The corporate tax rate for new manufacturing companies to 15% from 25% to spur investment, revive growth and boost job creation.
The benefits of low tax rates and MSIPs will make it doubly attractive for companies that have approvals and are yet to start operations. There had been confusion about whether both these benefits could be availed of by such firms. Industry and the ministry of electronics and IT had sought clarity on the matter. The official said benefits under other schemes can be availed of under the 15% corporate tax rate framework.

M-SIPS provided multiple incentives for 10 years, including a capital subsidy of 20% in special economic zones (SEZs) and 25% in non-SEZs for units engaged in various kinds of electronics manufacturing, besides reimbursements of countervailing duty or excise on capital equipment for the non-SEZ units. For some high-capital investment projects, it also provided reimbursement of central taxes and duties.

GST on Telecom Services

Telecommunication services was attracted service tax of 14% along with Swachh Bharat Cess (SBC) of 0.5% and Krishi Kalyan Cess (KKC) of 0.5%. While service tax was a pure value added tax, the above mentioned cesses are not. This is for the reason that while no ITC (input tax credit) of SBC was available, the ITC of KKC was allowed to be set off only against KKC. Therefore, both the cesses are turnover tax.

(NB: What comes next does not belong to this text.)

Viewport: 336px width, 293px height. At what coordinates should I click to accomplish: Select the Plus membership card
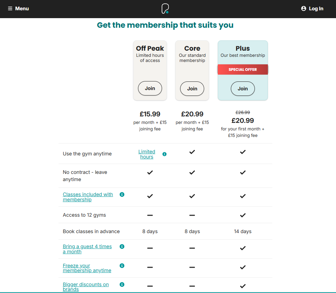click(x=242, y=55)
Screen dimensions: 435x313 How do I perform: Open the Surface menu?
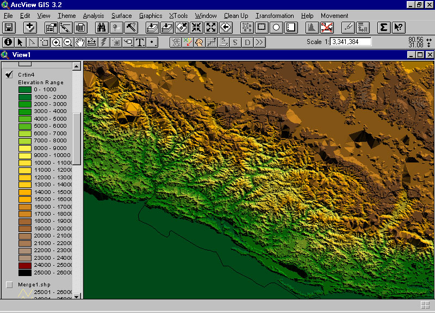pos(121,16)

As against the above, the telecommunication services now attract GST of 18% in the GST regime, which is a pure value added tax because full ITC of inputs and input services used in the course or furtherance of business by the telecommunication service provider would be available.

Moreover, presently telecom service providers are neither eligible for credit of VAT paid on goods nor of special additional duty (SAD) paid on imported goods/equipment. However, under GST, telecom service providers would avail credit of IGST paid on domestically procured goods as also imported goods. As per some estimates, this additional input tax credit would be as much as 2% of the turnover of the telecom industry. Further, ITC of service tax paid on assignment of spectrum by the Government in 2016 is presently allowed to be availed of by the telcos over a period of 3 years. In the GST regime, the entire credit can be taken in the same year. Resultantly, the balance two-thirds credit of the previous year would be admissible in the current financial year itself. All of these would reduce the telcos liability to pay GST through cash to about 87% of what they paid in the last fiscal.

Thus, the telcos are required to re-work their costing and credits availability and re-jig their prices and ensure that the increased availability of credits is passed on to the customers by lowering their costs.